Hospice Care Services Code Conversion and Billing Instructions
Effective for dates of service on or after June 1, 2016, the current HCPCS Local Level III procedure codes for hospice care services will be discontinued. The codes will be replaced by five new Health Insurance Portability and Accountability Act (HIPPA) compliant national and/or revenue codes.

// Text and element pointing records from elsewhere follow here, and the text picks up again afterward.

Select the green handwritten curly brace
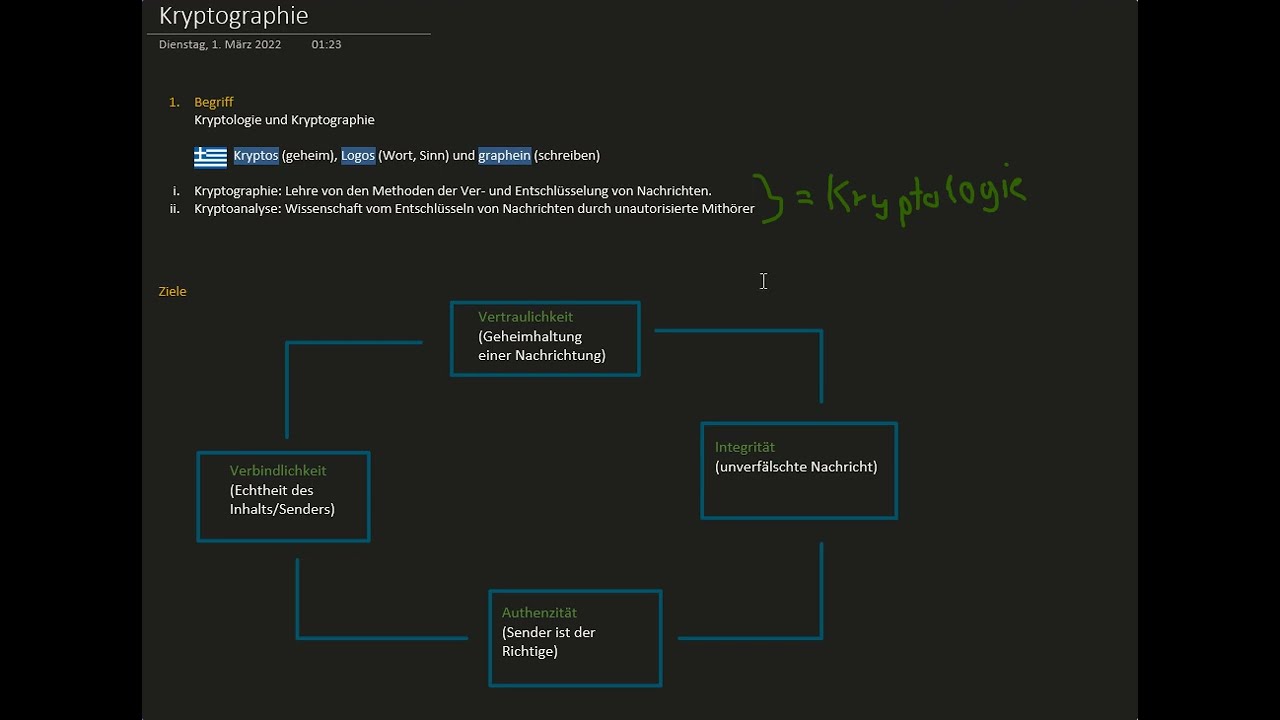 tap(768, 197)
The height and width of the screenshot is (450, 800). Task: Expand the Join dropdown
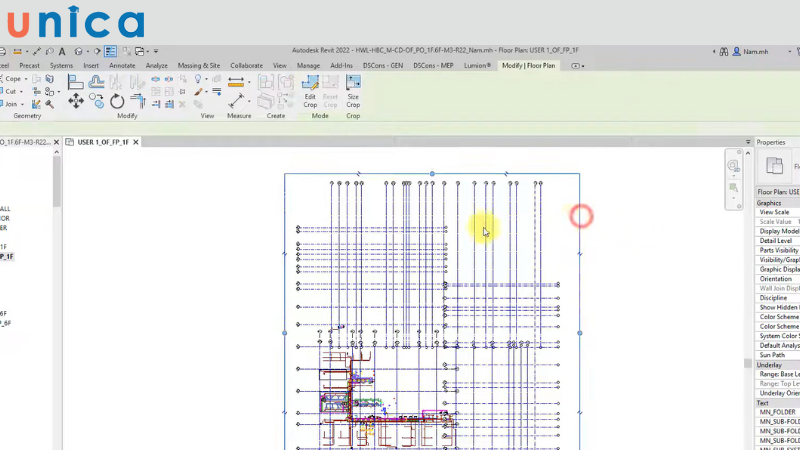24,103
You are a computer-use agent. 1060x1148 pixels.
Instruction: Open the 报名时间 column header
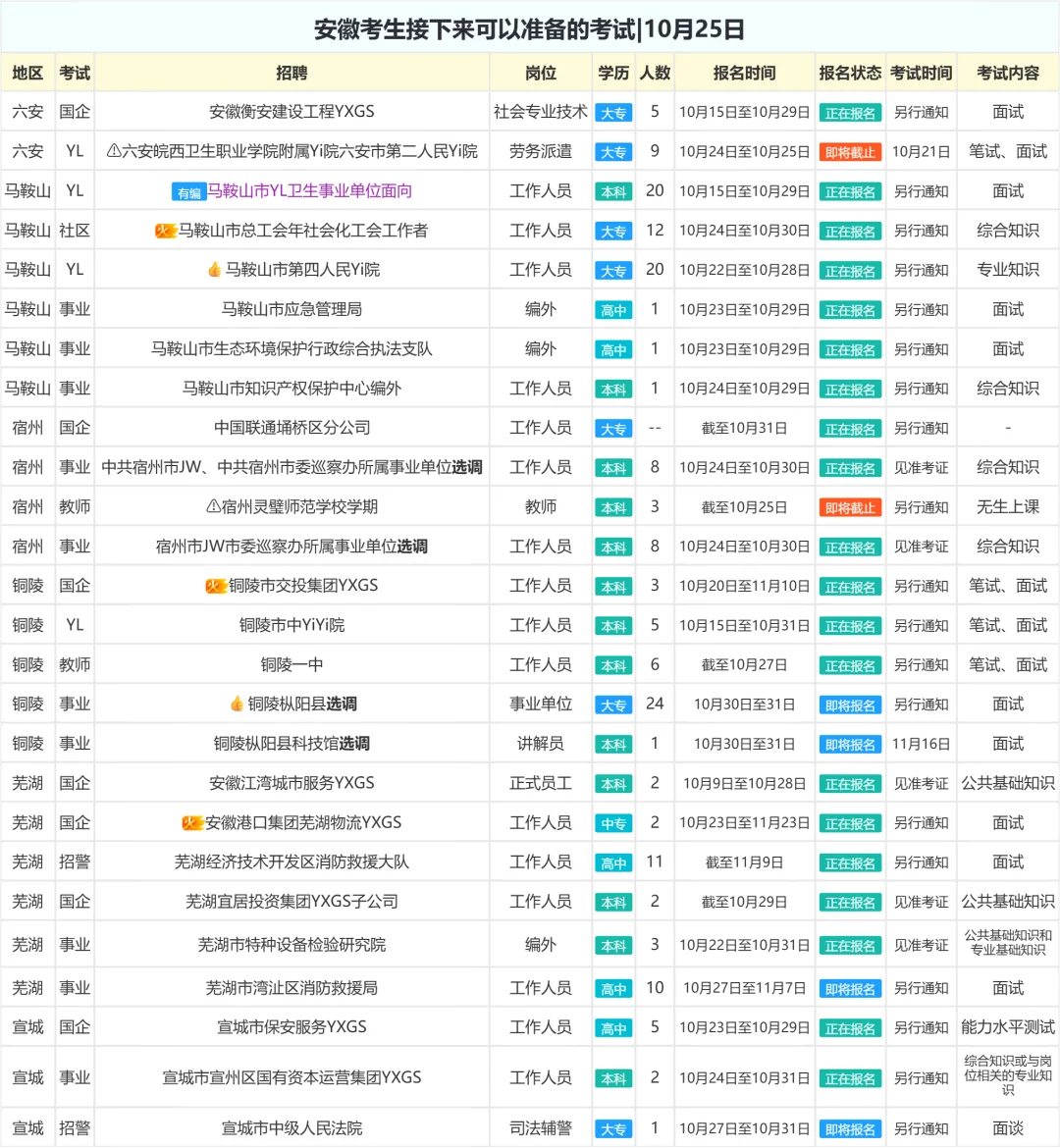[x=744, y=72]
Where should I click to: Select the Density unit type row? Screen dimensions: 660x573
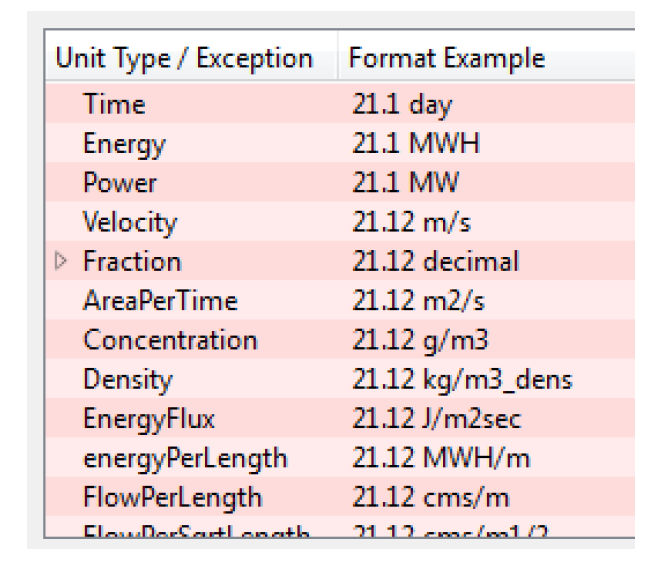[127, 380]
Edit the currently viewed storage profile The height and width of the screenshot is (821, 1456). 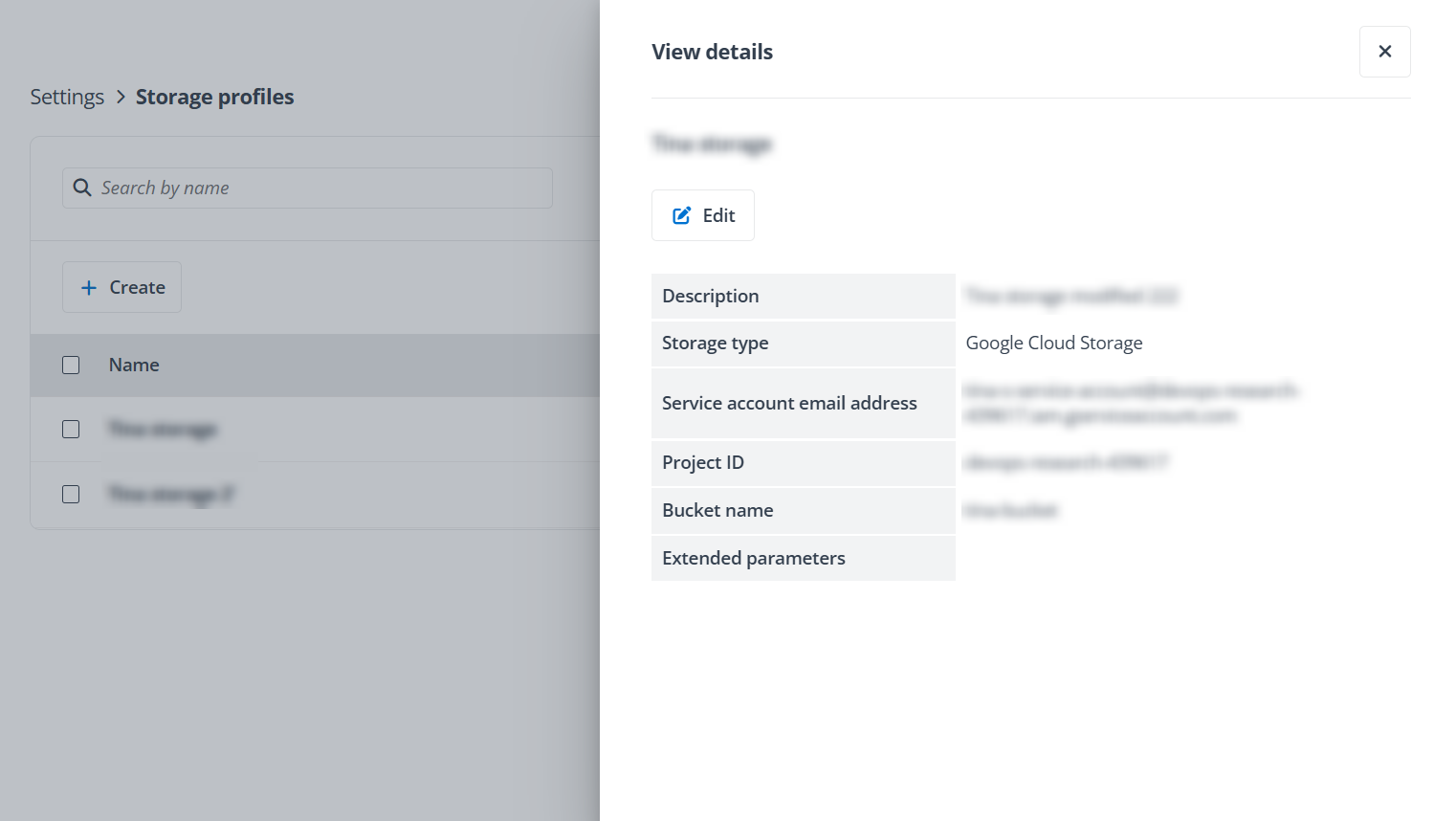703,215
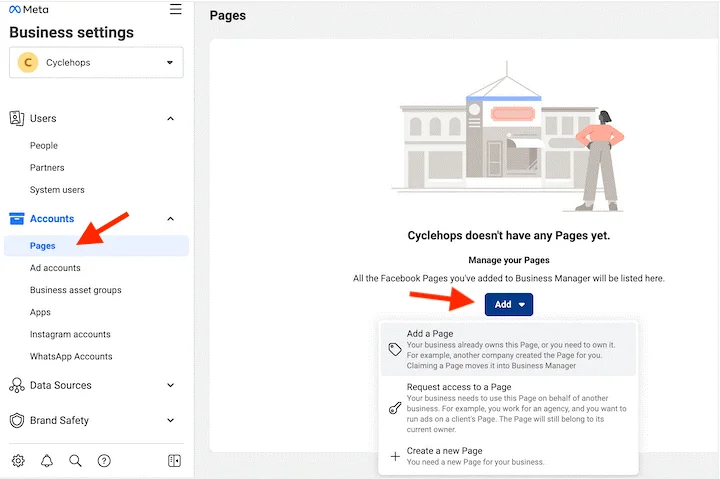
Task: Open the People settings page
Action: (x=44, y=146)
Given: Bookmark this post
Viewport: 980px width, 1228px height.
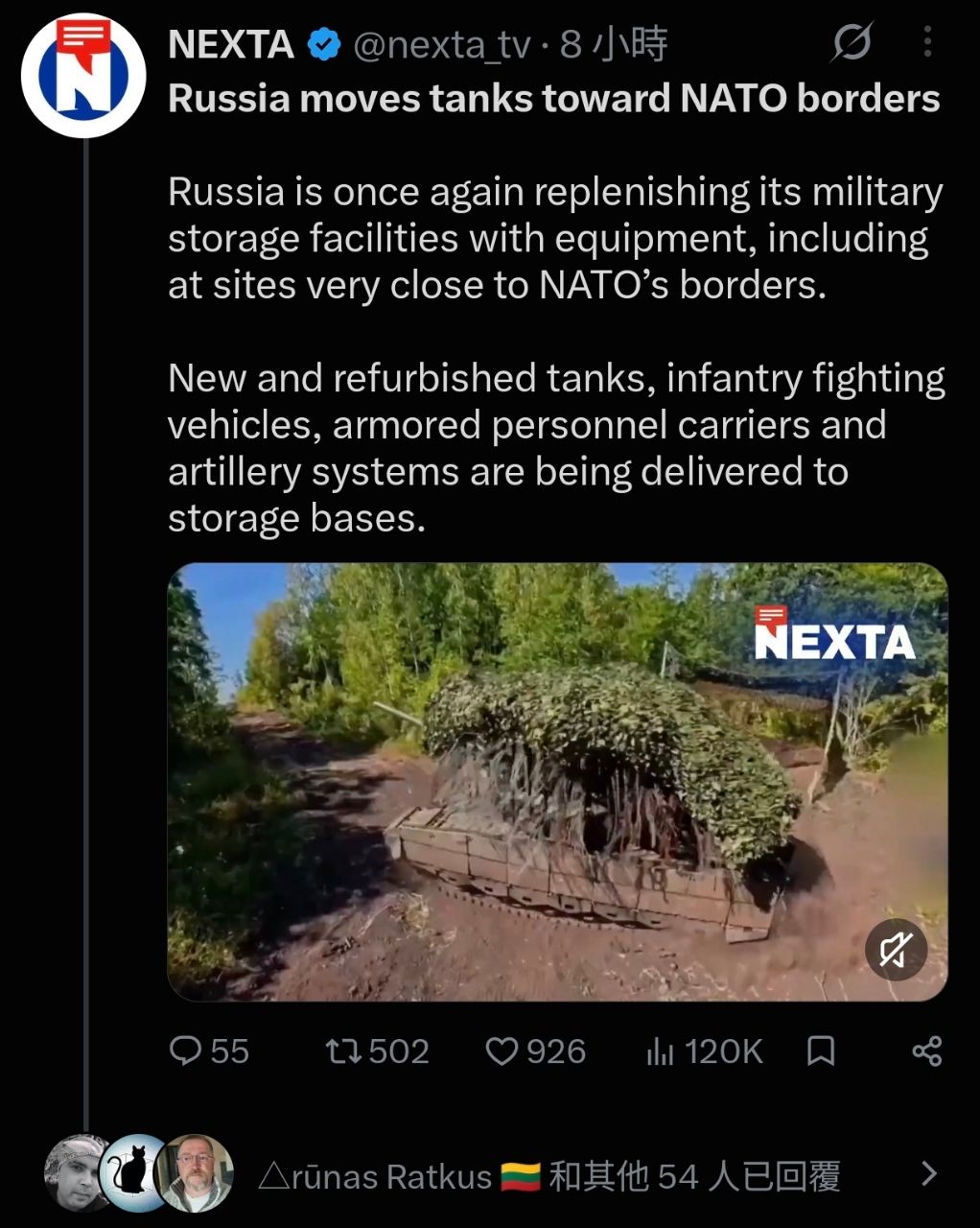Looking at the screenshot, I should (821, 1051).
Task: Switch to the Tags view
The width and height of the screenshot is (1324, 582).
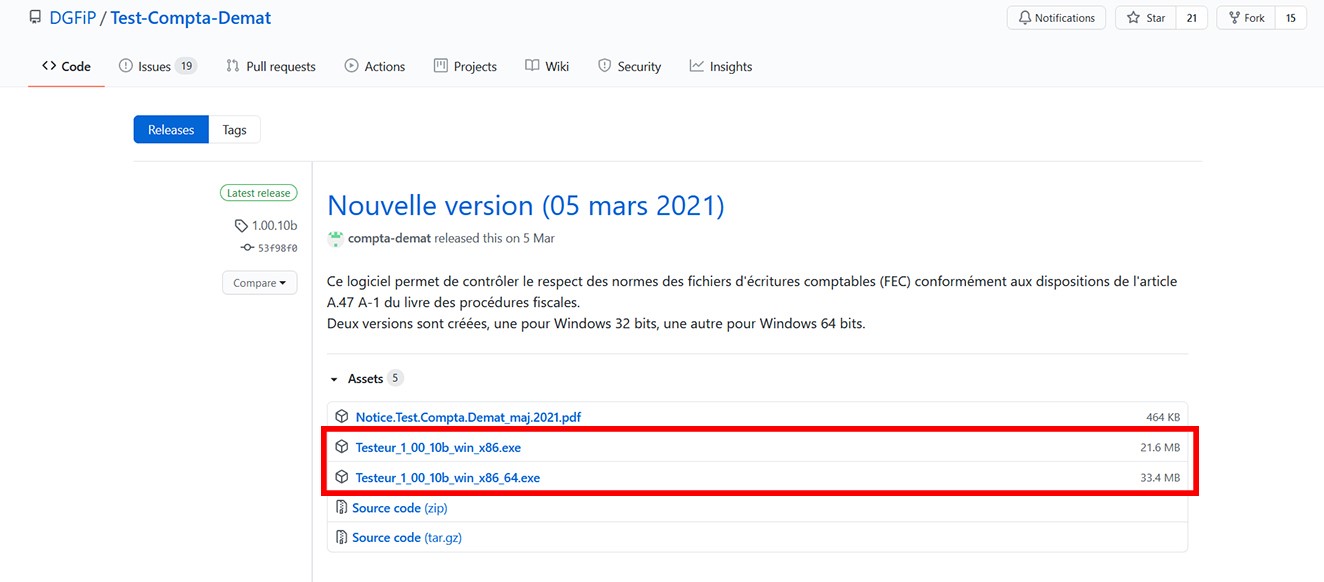Action: click(234, 130)
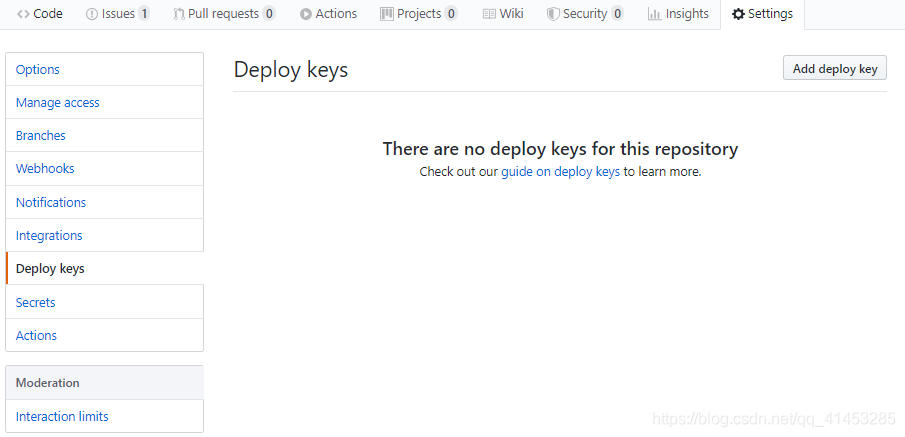905x437 pixels.
Task: Click the Issues tab icon
Action: pyautogui.click(x=92, y=14)
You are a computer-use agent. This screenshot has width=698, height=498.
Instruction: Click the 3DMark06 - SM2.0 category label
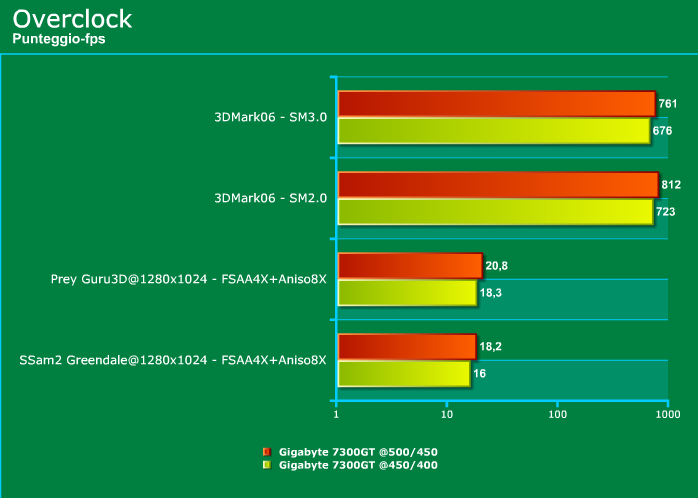271,198
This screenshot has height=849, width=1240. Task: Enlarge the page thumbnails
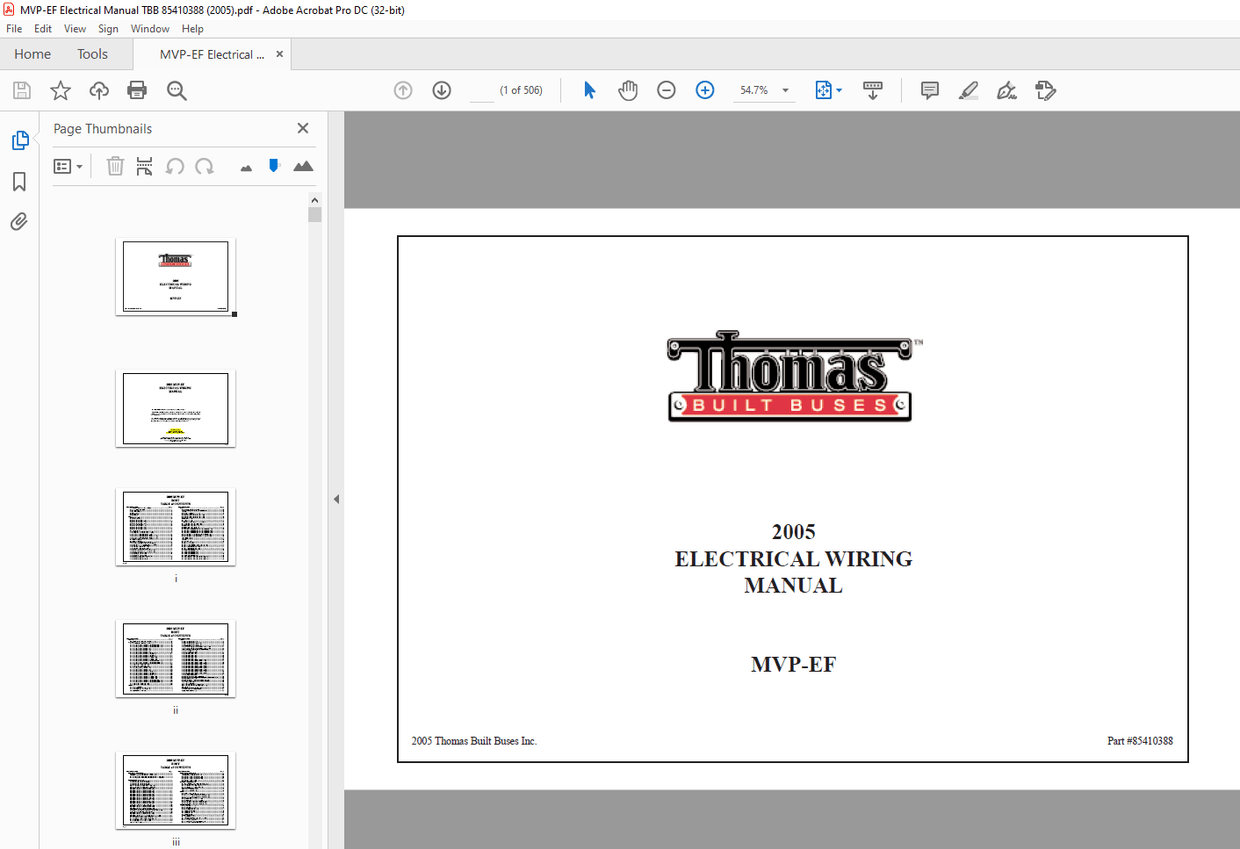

Every new Treatment Authorization Request (TAR) and electronic TAR (eTAR) submitted for dates of service on or after June 1, 2016, must include the appropriate HCPCS Level II procedure code described below. The Department of Health Care Services (DHCS) will provide direction at regular intervals, reminding providers to exhaust existing TARs and Service Authorization Requests (SARs).
Providers should review their inventory for previously approved TARs with hospice care services for dates of service on or after June 1, 2016. For those TARs, providers must submit a new TAR or eTAR with the appropriate HCPCS Level II procedure code to cover any remaining service period on or after June 1, 2016.
If a TAR is submitted for the purpose of updating codes in the same authorization period, it will not be reviewed for medical necessity.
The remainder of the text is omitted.